[Opening SOURCE EXTRACT section]

This week saw a whole host of pharma majors release their third quarter results with varying levels of success. Novo Nordisk’s nine month sales were up 13% as it expanded its share of the global diabetes market and Bayer also had a strong quarter with net income up 42% after the success of top pharmaceutical products such as cancer drug Nexavar (sorafenib) up 11%. Japanese drugmaker Daiichi Sankyo also posted strong profits, while Japan’s largest drugmaker Takeda showed that sales were up but its profit was down nearly 8%. SOBI’s results also showed an increase in revenue of 12% and AbbVie, recently split from Abbott Labs, beat expectations with sales up despite loss of exclusivity on certain products. In biotech Gilead Sciences reported strong third quarter results driven by the company’s HIV/AIDS franchise and Biogen Idec also saw an increase with shares trading at all-time highs.

[Closing SOURCE EXTRACT section]

:: PROMPT 1 ::
In the passage of the pharma earnings roundup that opens with the words "This week saw" and closes with "at all-time highs.", substitute "Stivarga" for "Nexavar" and give that passage again.
:: PROMPT 2 ::
Proceed with the pharma earnings roundup, continuing from its final sentence.
The records that come next are separate material and have no connection to the pharma earnings roundup.

[Opening DATASET CONTENT section]

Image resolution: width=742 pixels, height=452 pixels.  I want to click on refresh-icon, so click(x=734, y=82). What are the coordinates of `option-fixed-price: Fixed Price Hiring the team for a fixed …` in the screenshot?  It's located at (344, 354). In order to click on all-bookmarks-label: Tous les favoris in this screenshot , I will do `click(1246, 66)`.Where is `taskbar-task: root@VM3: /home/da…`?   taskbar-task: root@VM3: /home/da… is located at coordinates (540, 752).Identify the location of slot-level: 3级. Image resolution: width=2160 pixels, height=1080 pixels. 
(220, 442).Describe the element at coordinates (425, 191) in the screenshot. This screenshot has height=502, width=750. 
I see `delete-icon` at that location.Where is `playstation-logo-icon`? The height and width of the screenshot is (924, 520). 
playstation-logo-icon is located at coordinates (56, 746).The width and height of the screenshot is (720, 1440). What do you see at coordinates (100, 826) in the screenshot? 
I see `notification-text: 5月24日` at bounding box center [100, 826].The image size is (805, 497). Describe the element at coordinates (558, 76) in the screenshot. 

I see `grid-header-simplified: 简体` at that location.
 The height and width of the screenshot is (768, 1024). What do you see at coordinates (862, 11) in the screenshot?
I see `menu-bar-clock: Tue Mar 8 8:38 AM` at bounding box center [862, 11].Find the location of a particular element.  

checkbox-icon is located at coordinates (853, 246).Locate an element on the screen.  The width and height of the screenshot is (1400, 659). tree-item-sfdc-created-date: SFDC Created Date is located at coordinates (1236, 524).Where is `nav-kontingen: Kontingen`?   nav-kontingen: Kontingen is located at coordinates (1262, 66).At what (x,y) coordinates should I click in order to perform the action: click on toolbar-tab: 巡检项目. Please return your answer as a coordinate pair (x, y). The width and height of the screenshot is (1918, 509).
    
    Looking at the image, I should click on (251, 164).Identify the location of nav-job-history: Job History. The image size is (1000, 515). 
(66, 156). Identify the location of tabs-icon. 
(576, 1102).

[Closing DATASET CONTENT section]

:: RESULT 1 ::
This week saw a whole host of pharma majors release their third quarter results with varying levels of success. Novo Nordisk’s nine month sales were up 13% as it expanded its share of the global diabetes market and Bayer also had a strong quarter with net income up 42% after the success of top pharmaceutical products such as cancer drug Stivarga (sorafenib) up 11%. Japanese drugmaker Daiichi Sankyo also posted strong profits, while Japan’s largest drugmaker Takeda showed that sales were up but its profit was down nearly 8%. SOBI’s results also showed an increase in revenue of 12% and AbbVie, recently split from Abbott Labs, beat expectations with sales up despite loss of exclusivity on certain products. In biotech Gilead Sciences reported strong third quarter results driven by the company’s HIV/AIDS franchise and Biogen Idec also saw an increase with shares trading at all-time highs.

:: RESULT 2 ::
Indian drugmaker Zydus Cadila’s net profit was up by 94% and the world’s largest generics drugmaker Teva reported an increase in sales despite disappointing generics performance and the resignation of its CEO earlier in the week. Despite this some of the large pharma companies felt the impact of generics. Pharma giant Pfizer was brought to its knees by generic competition with worldwide sales down 2% to $12.6 billion as it continued to be hit by Lipitor’s patent expiry in 2011. In addition AstraZeneca’s revenue declined 4% due to products losing patent exclusivity and Sanofi posted third quarter results down 2.8%, however it said it hopes this is the last quarter its bottom line is affected by its patent cliff history. Merck and Co also reported declines in both sales and earnings, also affected by loss of patents with Singulair (montelukast sodium) plunging 53% due to generic competition which started in August last year.